Johnson and EU Agree to a New Deal

British Prime Minister Boris Johnson agreed to a new Brexit deal with the European Union Thursday, which notably removes the Irish backstop but adds a controversial Northern Irish-only backstop.

“We’ve got a great new deal that takes back control,” Johnson said on Twitter. “Now Parliament should get Brexit done on Saturday so we can move on to other priorities like the cost of living, the NHS, violent crime and our environment.”

The new deal comes after Johnson said he would negotiate a better deal than the EU offered former prime minister Theresa May. however, the EU previously said it wouldn’t negotiate a different deal.

All of that happened while Johnson lost his majority in British Parliament, as he kicked out members of his own party, and as parliament voted to prevent him from leaving the EU without a deal.

Notably, removing the United Kingdom from the EU has been one of Johnson’s major promises, and he originally said that would happen by the current Oct. 31 deadline with or without a deal.

What’s in the New Brexit Deal?

The new deal provides several key provisions that Johnson hopes will pass parliament’s scrutiny. First and most notably, the deal scraps the massively contentious Irish backstop.

The United Kingdom is composed of four countries: England, Scotland, Wales, and Northern Ireland. The controversy surrounding the backstop specifically deals with Northern Ireland, which is on the same island as the independent Republic of Ireland. 

Right now, there is no hard border between those two countries, meaning there are no customs checks for goods crossing between the border. Under May’s deal, that soft border would have remained, but this was actually one of the big reasons her deal failed three times in parliament. Members of parliament believed this backstop would have essentially kept the UK in the EU.

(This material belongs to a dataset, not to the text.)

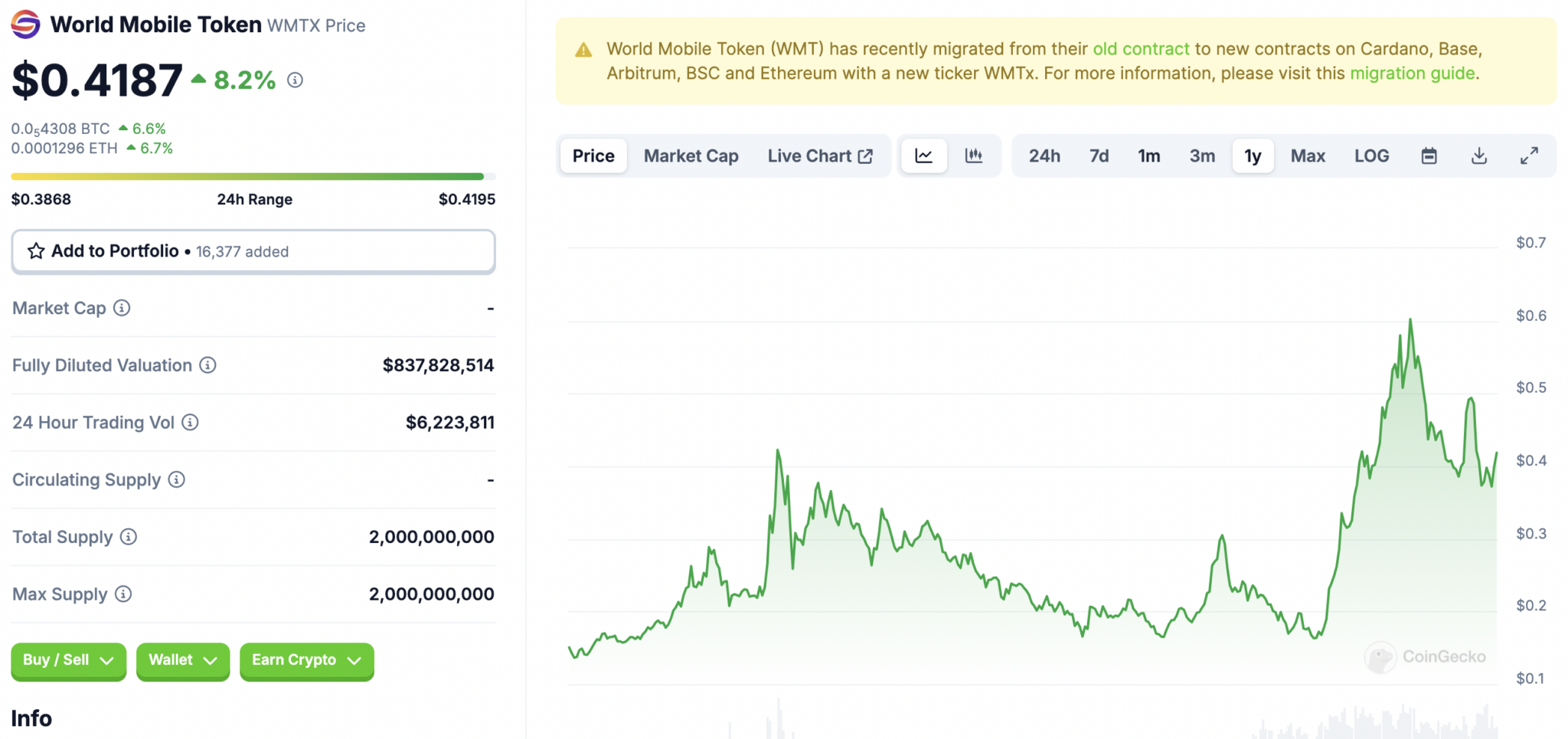Toggle LOG scale on the chart
This screenshot has height=739, width=1568.
coord(1371,155)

Second, the new deal creates a new Northern Ireland-only backstop, which can become confusing since Northern Ireland is part of the U.K. Basically, the deal sets up a special arrangement where Northern Ireland would still remain subject to certain EU regulations, including agriculture, value-added tax on goods, excise duties, and state aid rules.

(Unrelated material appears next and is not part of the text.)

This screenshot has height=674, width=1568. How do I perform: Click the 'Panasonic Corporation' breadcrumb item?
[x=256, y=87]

That, in turn, would prevent a hard border between Ireland and Northern Ireland, but it would result in a hard border between Northern Ireland and the rest of the U.K., meaning that there would be customs checks and different regulations between the two which could lead to additional trade costs for the U.K.

Another caveat to the deal would also eventually give Northern Ireland lawmakers the chance to decide on whether or not they want to stay so closely aligned with the EU in the future.

Third, while the U.K. would leave the EU, it would still continue to apply EU rules until the end of next year. That time will be seen as a transition period meant to soften the split, especially since the deal does not look to the future relationship between the U.K. and the EU.

The period is meant to give them time to work out a trade deal, among other provisions, and it could be extended by up to two years if both sides agree they need more time. As far as May’s deal, this aspect is similar to her agreement.

Unlike May’s deal, this deal is non-binding, meaning the EU has the ability to change its mind.

Will the Deal Pass?

One of the major questions following the announcement of the agreement was whether or not the bill can stand against a parliament that has rejected Brexit votes multiple times. 

The removal of the Irish backstop is expected to be a sticking point for a lot of pro-Brexit Conservative MP’s, and a few opposition Labour Party MPs have expressed support. 

Johnson is expected to vote on the deal on Saturday, and if it does pass, the U.K. could actually meet its end of the month deadline.

But, it’s not going to be that easy. Many MPs from other parties have already said they will refuse to back the deal.

“From what we know, it seems the Prime Minister has negotiated an even worse deal than Theresa May’s,” Labour Party Leader Jeremy Corbyn said.

The Liberal Democrats have also said they are opposed to the deal and have echoed Corbyn’s call for a second referendum as to whether the U.K. should even leave the EU. Brexit Party Leader Nigel Farage said he’s not voting for the deal, either.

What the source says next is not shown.